Friends,
We just received this updated report from Joe Duplan, of Haiti KONPAY, who has been on the ground and was in Jacmel when the first hurricane (Gustav) hit last week. We have heard responses from some of you, and we thank you for your generosity. As you may have heard, the situation in the country remains dire and the death count has now exceeded 500. Below Joe's brief summary of the damages to the Jacmel region is the latest report from the New York Times about the situation in Gonaives.
If you haven't made a donation to our Emergency Hurricane Relief Fund, please consider doing so today. You can donate online through our website, www.konpay.org, or send a check to Haiti KONPAY, 7 Wall Street, Gloucester, MA 01930. Your donations will be used for direct assistance to those in need.
Sincerely,
Melinda Miles and Elise Hansen
Haiti KONPAY
Begin forwarded message:
From: joe duplan
Date: September 6, 2008 7:46:07 AM EDT
To: <melinda@haitikonpay.org>
Subject: report for gustav
The official report for our immediate region (Jacmel and its environs) goes as such: 34 dead, 1 disappearance, 17 wounded, 8975 damaged homes out which 2697 destroyed, with 978 families in temporary shelter.
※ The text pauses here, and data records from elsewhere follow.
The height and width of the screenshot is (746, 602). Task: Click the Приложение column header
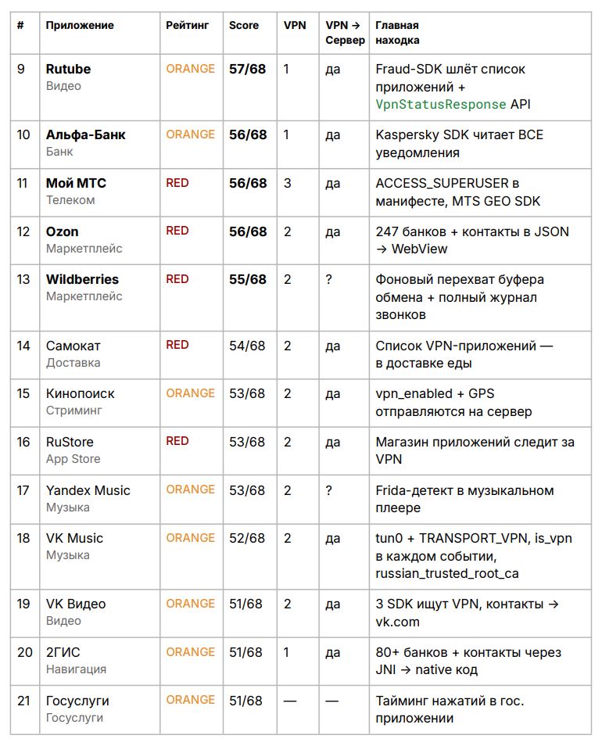coord(80,26)
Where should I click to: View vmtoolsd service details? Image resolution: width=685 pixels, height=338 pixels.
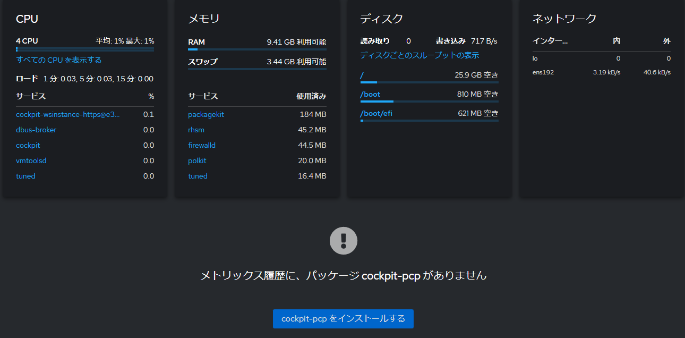pyautogui.click(x=31, y=160)
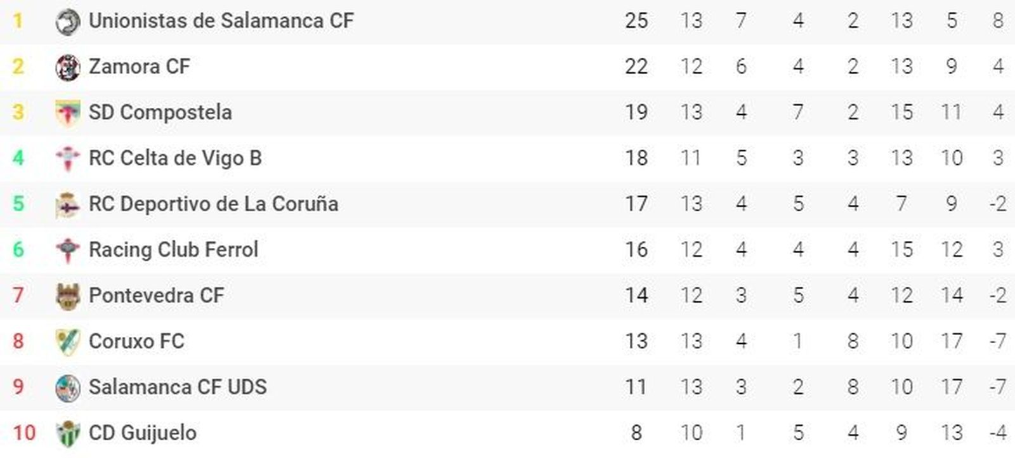Click the RC Celta de Vigo B crest
The height and width of the screenshot is (458, 1015).
coord(68,159)
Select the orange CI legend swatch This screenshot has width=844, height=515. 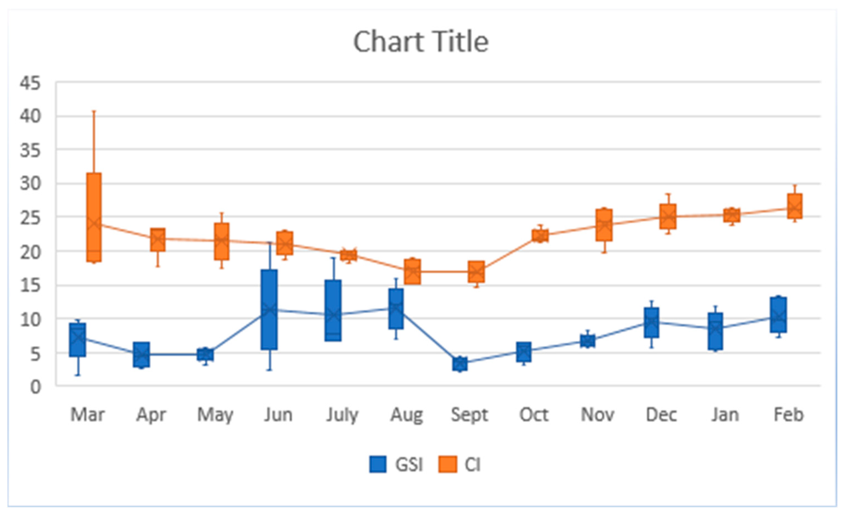pos(447,464)
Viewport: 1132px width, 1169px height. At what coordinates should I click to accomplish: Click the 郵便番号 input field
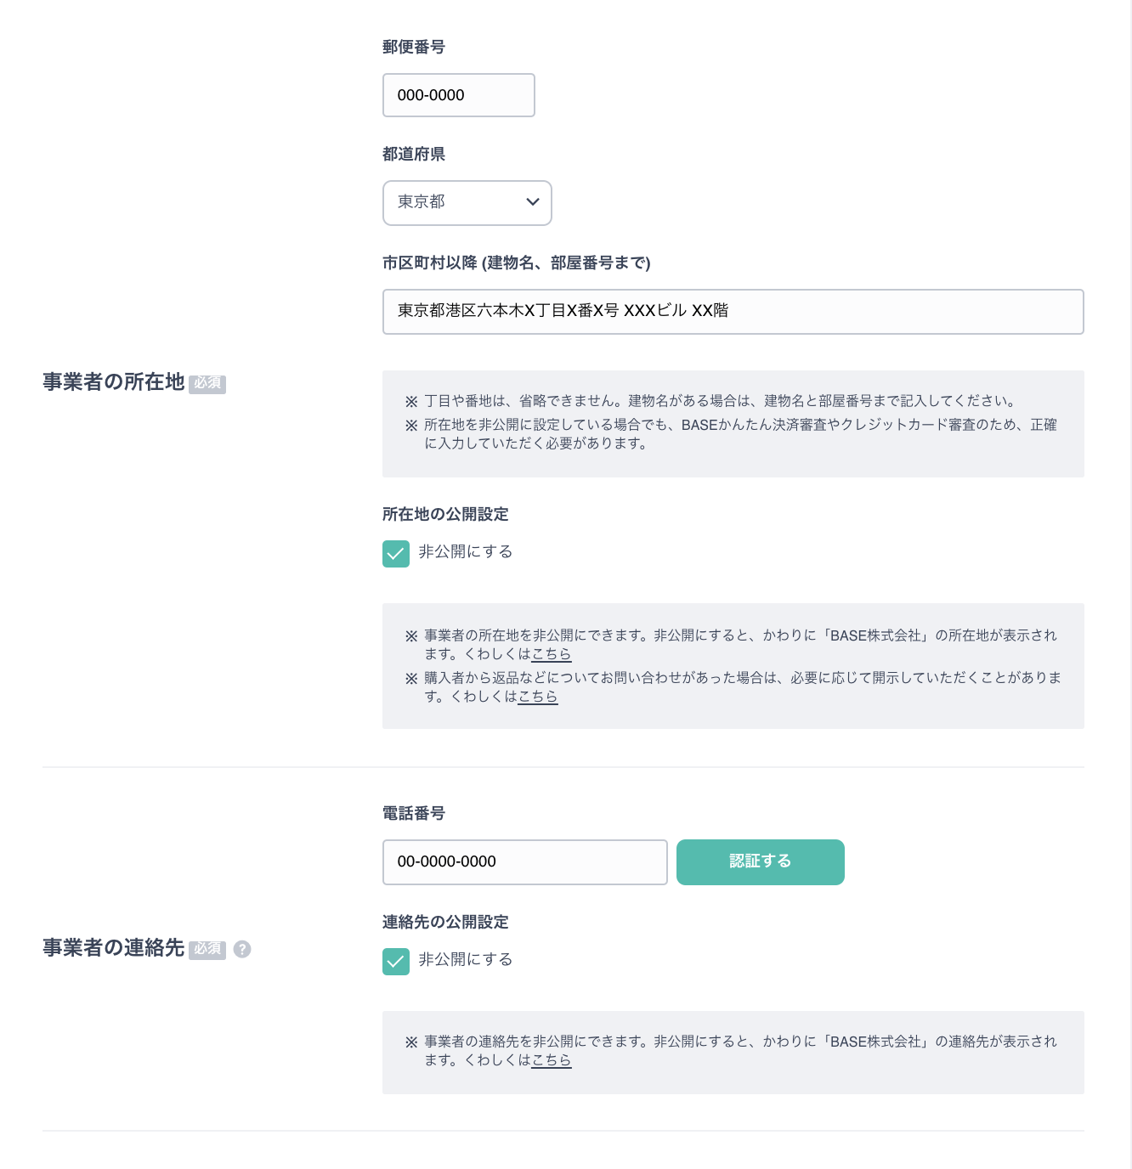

Here are two pictures of the floodwaters (above) and debris in Cyvadier and the area (below).
PORT-AU-PRINCE, Haiti (Reuters) — Nearly 500 people died when more than 16 feet of muddy water swept through the town of Gonaïves this week, propelled by torrential rains from Tropical Storm Hanna, police officials said Friday.
A flooded street in Gonaïves, a storm-stricken Haitian city where many have gone with little food or clean water for four days.
The death toll in Gonaïves, Haiti’s fourth-largest town, began to be revealed only when the floodwaters began to recede and aid started to be delivered to those who survived by fleeing to their roofs.
“The weather is calm now and we are discovering more bodies,” said Ernst Dorfeuille, the city’s police commissioner. “We have found 495 bodies so far, and there are 13 people missing.”
“The smell of the dead is very unpleasant in Gonaïves,” he said. “The death toll could be even higher.”
The 13 missing people were trapped in a house, and neighbors who heard them screaming for help said they did not think they had managed to escape.
In all, at least 529 Haitians have died after a week of floods and mudslides caused by Hanna, a storm that swirled over the southeastern Bahamas for several days before aiming for the Carolinas along the United States’ Atlantic coast on Friday.
The United Nations said it would appeal for emergency funds to help as many as 600,000 Haitians affected by the storm.
A freighter with food supplied by the World Food Program, carrying drinking water and other supplies, docked Friday in Gonaïves, where the streets were thick with mud and littered with the carcasses of drowned animals after four days of flooding.